Foreign exchange reserves as on March 4 rose by $4.07 billion from a week ago to $350.863 billion, according to data from the Reserve Bank of India.

This is the highest weekly rise in forex reserves since May 2015, Bloomberg data showed. With the government deciding to stick to the 3.5% fiscal deficit target for FY17, sell-off by foreign portfolio investors (FPIs) in Indian equities took a break and the rupee halted its fall against the greenback.

With the appreciation in the currency, the central bank is believed to have shored up its reserves that had seen some decline in the week before.

Foreign currency assets (FCAs), which form a key component of the reserves, rose by $2.44 billion from the previous week to $327.475 billion.

FCAs are maintained in major currencies such as US dollar, euro, pound sterling, Japanese Yen, etc. However, foreign exchange reserves are denominated and expressed in US dollar only.

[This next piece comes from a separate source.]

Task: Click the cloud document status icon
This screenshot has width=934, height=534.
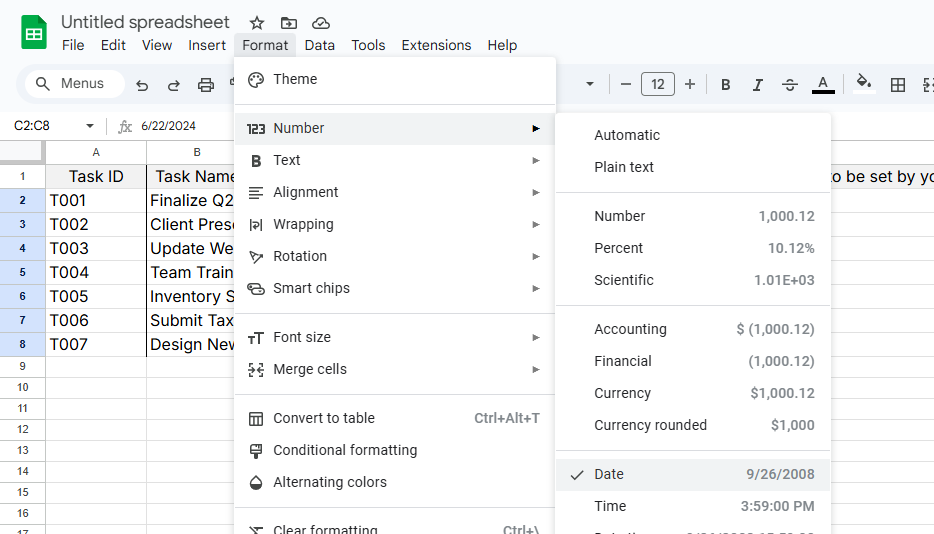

Movements in FCAs occur mainly on account of purchase and sale of foreign exchange by the RBI in the foreign exchange market in India, income arising out of the deployment of the foreign exchange reserves, external aid receipts of the Central Government and revaluation of the assets.

Gold reserves increased to $19.324 billion, up by $1.62 billion. Special drawing rights (SDR) from the International Monetary Fund fell by $0.5 million from the previous week to $1.479 billion.

SDR is an international reserve asset created by the IMF and allocated to its members in proportion of their quota at the multilateral agency.

The country’s reserve position in the IMF stood at $2.58 billion as on February 26, down $0.6 million from the previous week.